Ja mam tylko mączkę bazaltową i obornik. No i chcę podlać biohumusem. Więcej i tak bym nie zdążyła rozprowadzić na rabatach.
Na tyle co kopiemy w ogrodzie, przesadzamy, zrywamy darń, kancikujemy to myślę, że przerzucenie 1 komory kompostownika wielkości 1 kubika to jest wykonalne
Ja w ostatnim czasie bardzo chętnie chłonęłam wiadomości o produkcji kompostu.
Kluczowe jest dobranie węgla i azotu. Stosunek węgla (części brązowych) do azotu(części zielonych)powinien być znaczny 20-30:1 to wtedy kompost zrobi się prędzej, przewracanie go daje szybszy efekt gotowego kompostu.
Ja mam w planach jeszcze tradycyjnie -gnojówki, tam już jedna komora na to czeka i jeszcze rozczyn z drożdży, no i nowość bakterie własnej roboty.
Najważniejsze , że robisz kompost i resztek nie oddajesz do wywozu
W mojej świadomości efekt będzie od samego początku
Przede wszystkim nie jest to sztuczne więc nie będzie szkodzić tym mikro ale i tym większym organizmom.
Rośliny nie mają pędzić, dobrze podpędzone na dopalaczach już nie są tak odporne na mrozy czy suszę, szybka eksploatacja w końcu osłabi roślinę.
Naturalnymi nawozami nie przenawożę i nie narażę rośliny na dodatkowe chorowanie, przemarzanie itp. ale dostarczę bogactwo minerałów.
Obornik też mam ,cały rozrzutnik co roku daję na rabaty i warzywnik.
Ja używam też Rosahumus to kwasy humusowe.
U mnie już się sprawdziło odpowiednie przygotowanie podłoża, czyli zainwestowany czas przed jakimś założeniem rabat, potem faktycznie mniej podlewania i rośliny dobrze rosną.
I też tak myślę, że jak teraz odżywię ogród naturalnie to potem nie będę czasu tracić na walkę z chorobami
Myslę, że kwestia wielkości komory w kompostowniku.
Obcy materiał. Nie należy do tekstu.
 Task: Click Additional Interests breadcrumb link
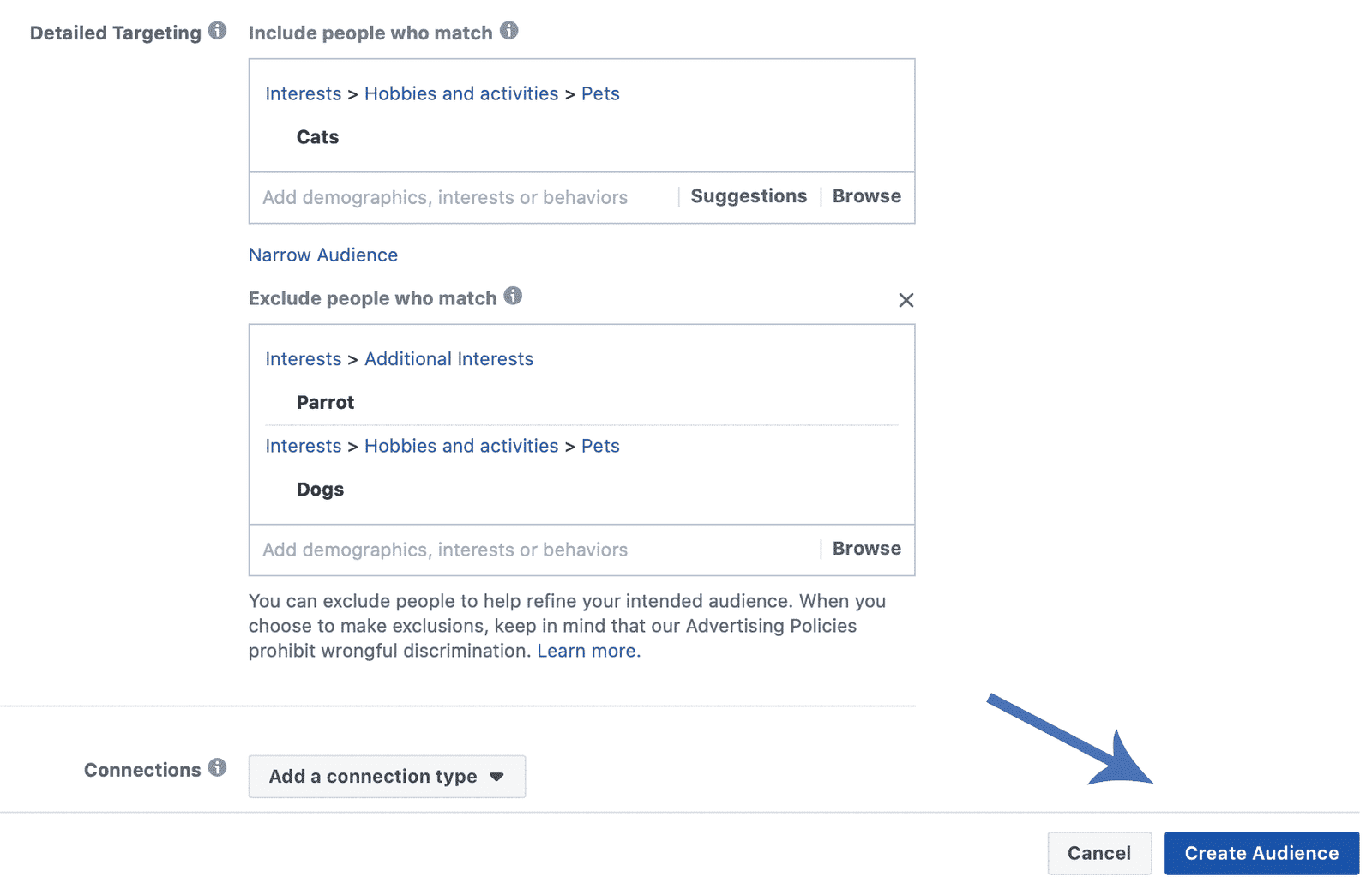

Ja mam olbrzymią, ok. 2x2x1,5 m dla mnie to za dużo do przerzucenia widłami. Kiedyś próbowałam i odpuściłam.
Musiałabym zrobić nowy kompostownik z kilkoma komorami, może w końcu się za to zabiorę. I tak będę musiała ogarnąć ten teren gdzie leżą hałdy kompostu bo niedługo wprowadza się nowi mieszkańcu domu za płotem i nie chce żeby mieli taki byle jaki widok.